What rules do even better than genre though, or setting, is tone. Warhammer Fantasy and DnD are both fantasy games, without question, but the tone of the worlds and of the game play are vastly different. And I think this is where you find the biggest differences between rule sets, is the tone of the game they are trying to emulate.
 

Chaosmancer

Legend
You have criteria and ettiquette, its a little more flexible than rules, but it can fulfill the same role-- the biggest 'cheat' in that context is overriding agency, controlling a character's thoughts and actions (god-moding), and much like Sanderson's rules of magic insist that magic can only be a solution if its well explained so as to make an application of magic a clever solution, there's still an expectation things must be 'earned' in the dramatic sense.

Okay, but this only handles a single side of the equation. Not overriding a character's agency in their thoughts and actions is simply not cheating on the player side. But, the DM controls the thoughts and actions of the NPC side absolutely. You could try applying a standard like Sanderson's, but I don't think that would quite cover the same ground.

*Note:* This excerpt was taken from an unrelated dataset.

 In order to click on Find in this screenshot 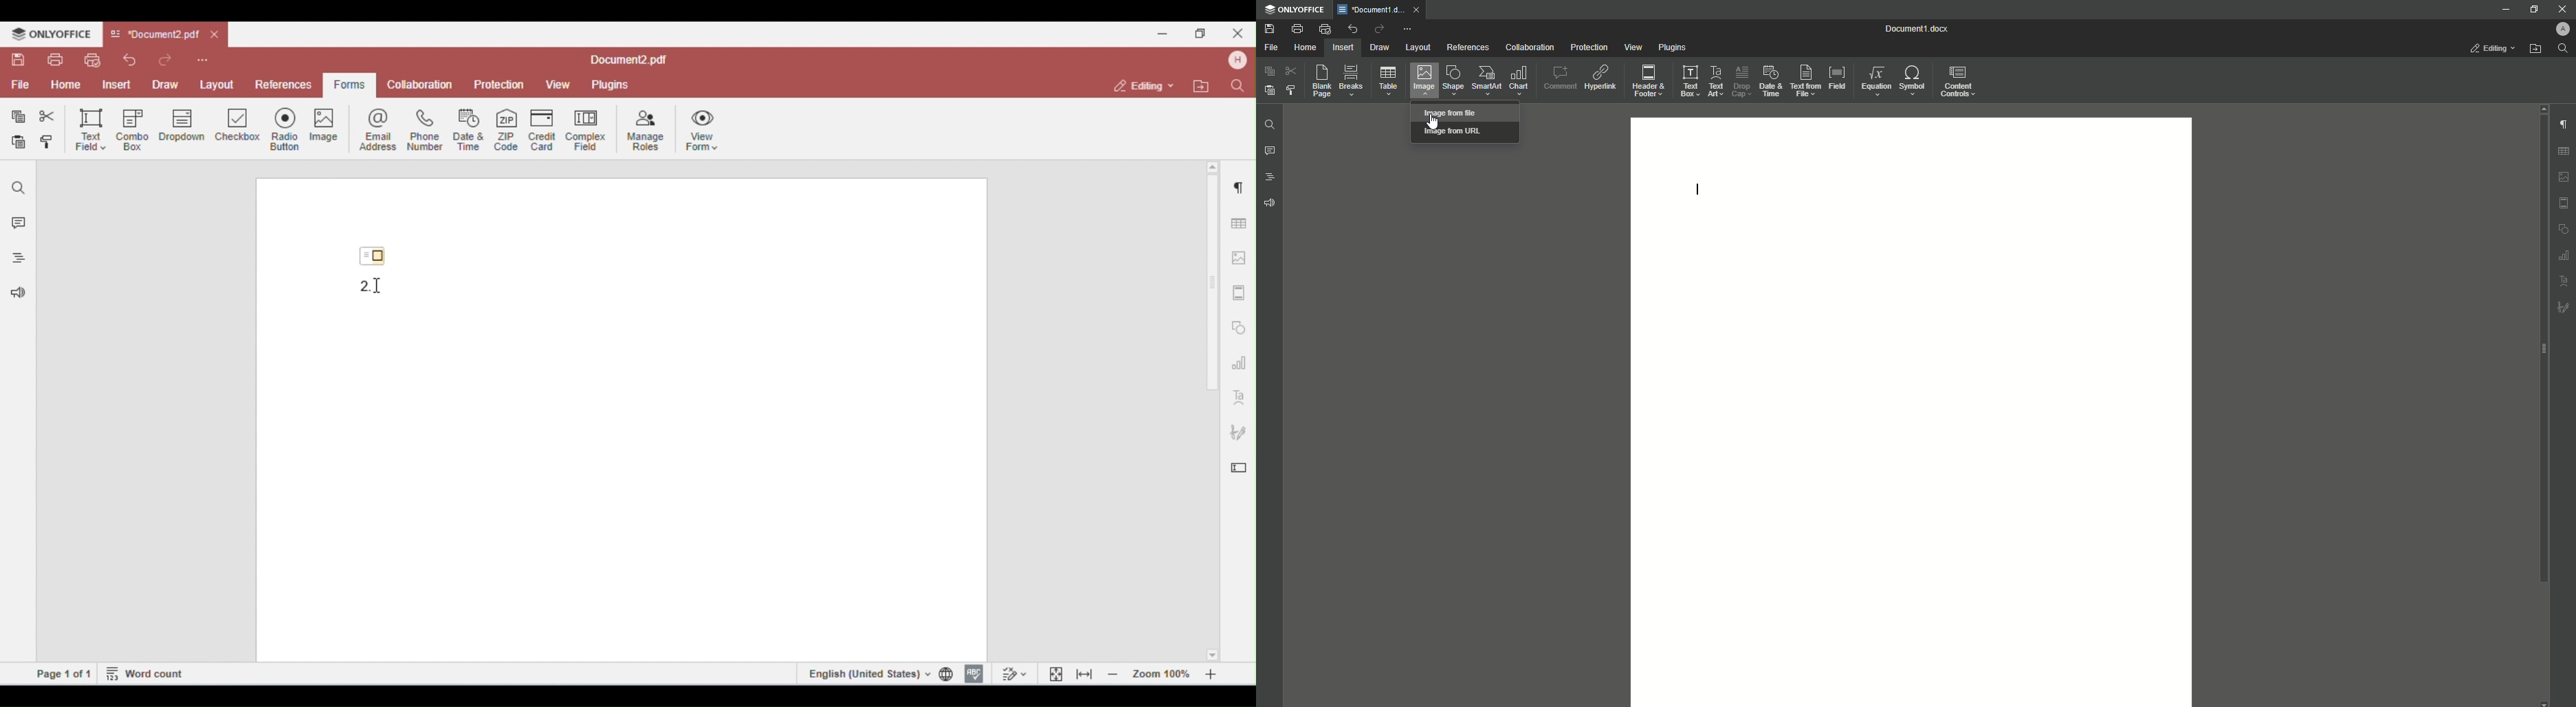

It seems where this idea is heading is that neutrality exists as long as the explanation "makes sense" in the context of the world, but not only does that run into issues in regards to genre tropes which often break the realism of the world in exchange for story logic, but it also runs into issues with idiosyncratic approaches. It may "make sense" that the super genius villian started their plan 30 minutes before the heroes arrived, but that isn't satisfying for the characters. It could still be considered "neutral" though, even though it denies the players the chance to, well, play.

Not favoring one side or the other when you are a third-party makes a lot of sense. But when you are one of the two parties, it becomes a rather strange set-up.